**WHAT THE TASK ASKS**
Put every line of the items below into a JSON list of strings, one string per line, skipping any blank lines. Leave the pictures out.

**Dataset rows**

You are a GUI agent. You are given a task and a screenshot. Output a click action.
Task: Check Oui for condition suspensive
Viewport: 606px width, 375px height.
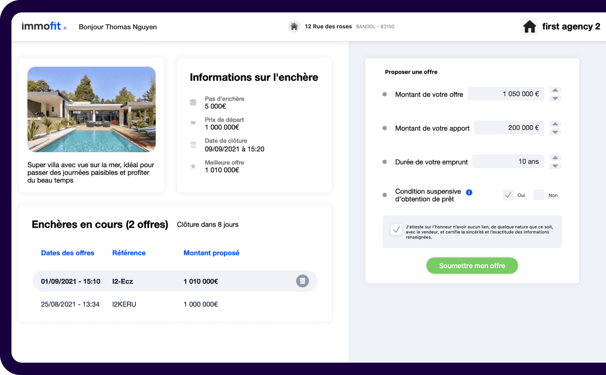[508, 195]
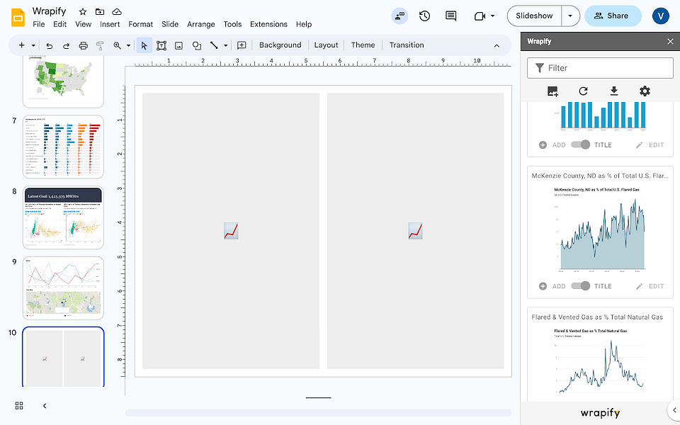Screen dimensions: 680x425
Task: Toggle TITLE switch on the bar chart card
Action: click(x=580, y=145)
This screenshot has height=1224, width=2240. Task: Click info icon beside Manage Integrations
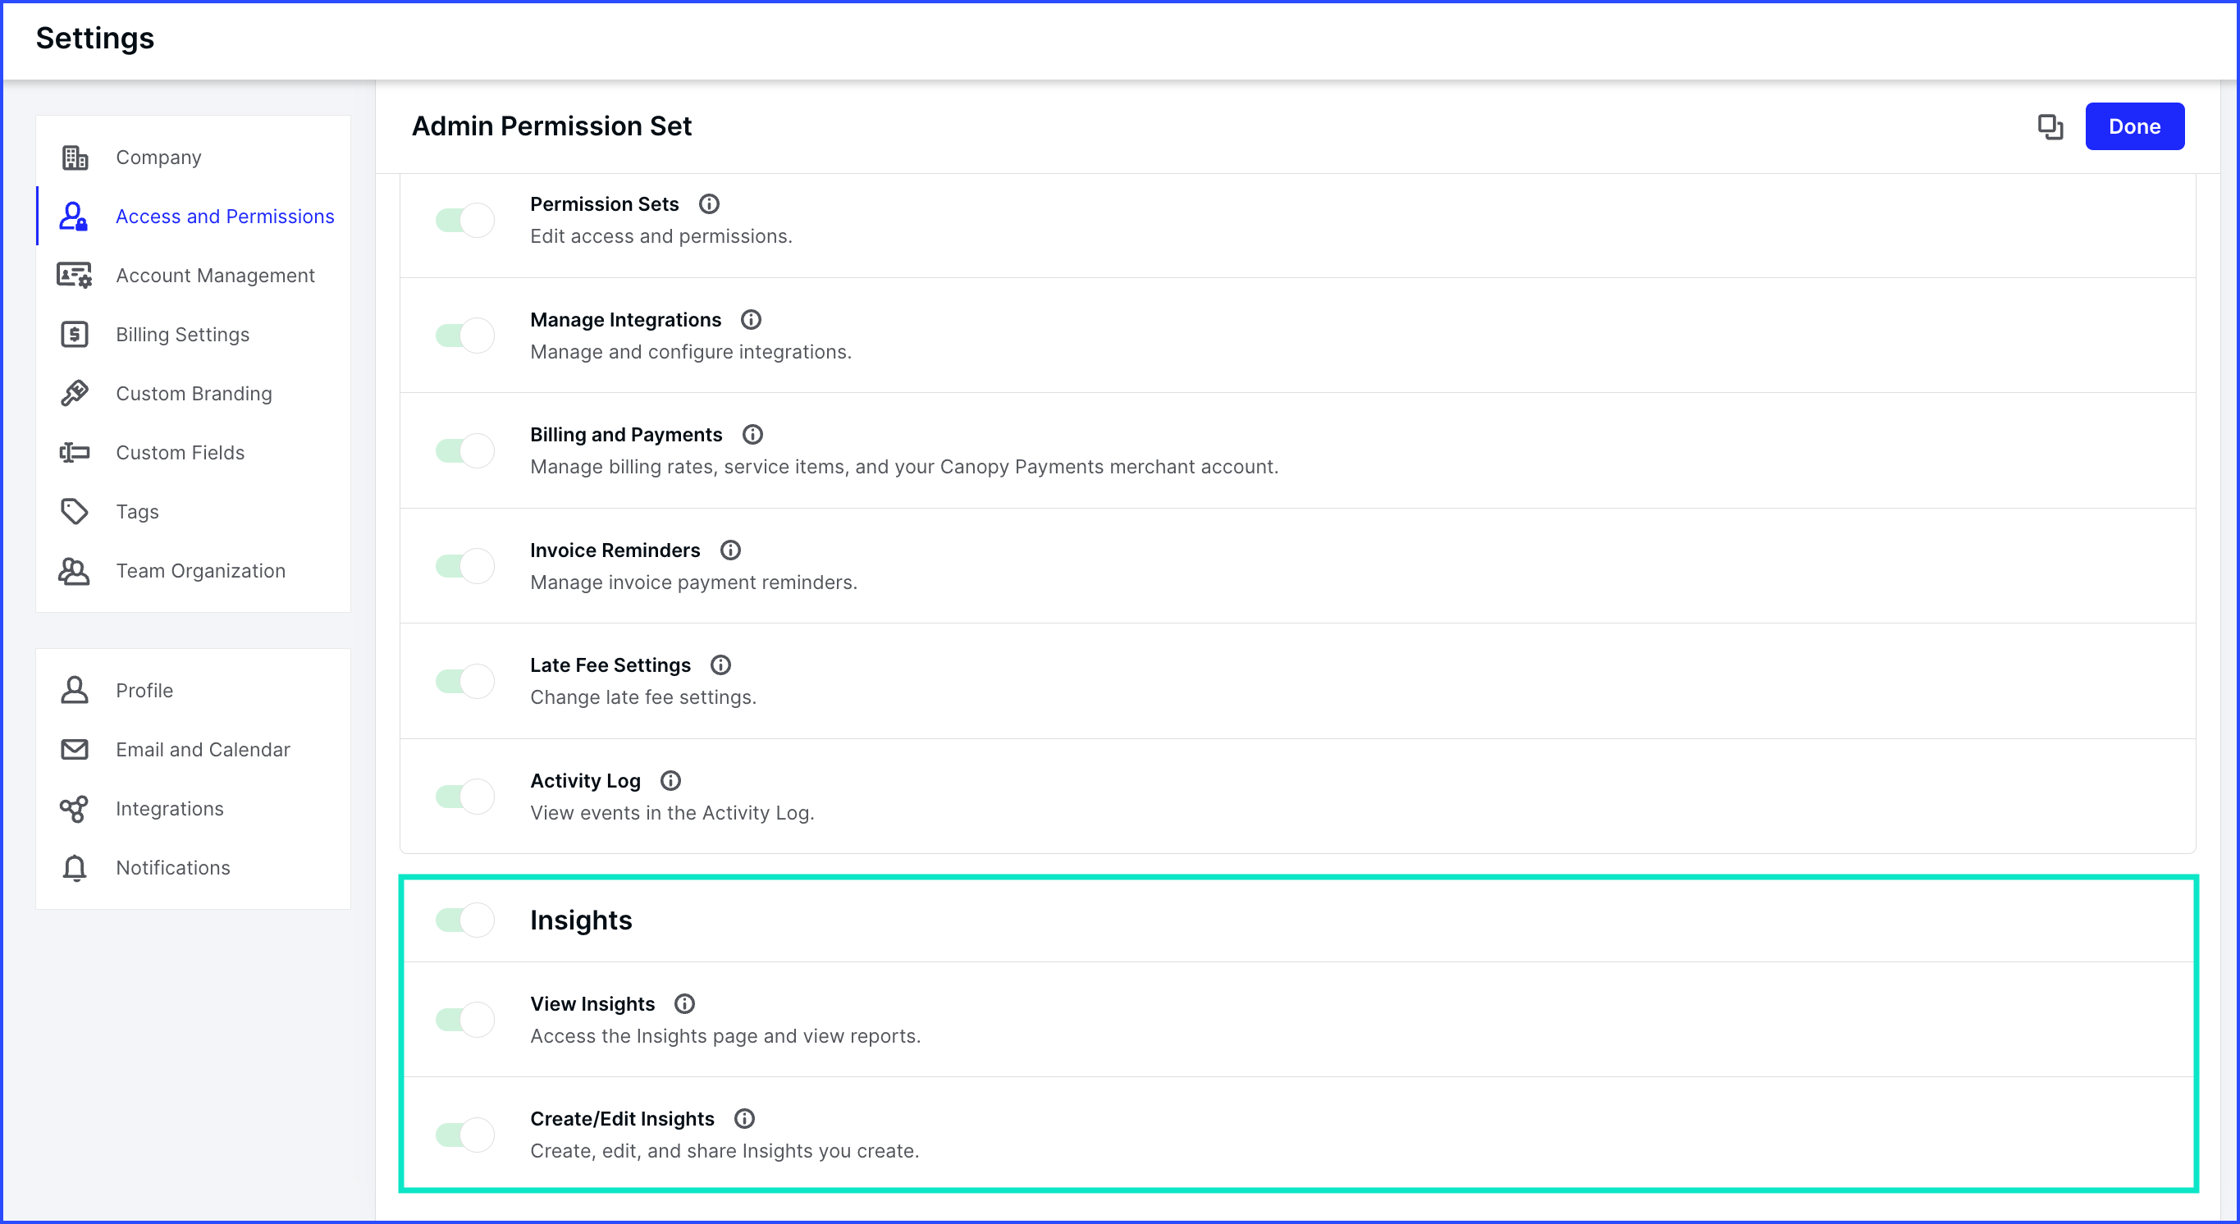pos(750,320)
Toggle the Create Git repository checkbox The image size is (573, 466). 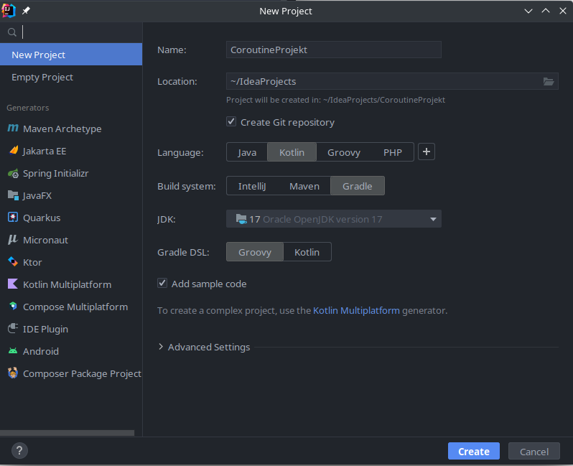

**RESPONSE TO THIS EXERCISE**
[
  "You are a GUI agent. You are given a task and a screenshot. Output a click action.",
  "Task: Check Oui for condition suspensive",
  "Viewport: 606px width, 375px height.",
  "[508, 195]",
  "Screen dimensions: 680x425",
  "Task: Toggle TITLE switch on the bar chart card",
  "Action: click(x=580, y=145)",
  "This screenshot has height=1224, width=2240. Task: Click info icon beside Manage Integrations",
  "pos(750,320)",
  "Toggle the Create Git repository checkbox The image size is (573, 466). "
]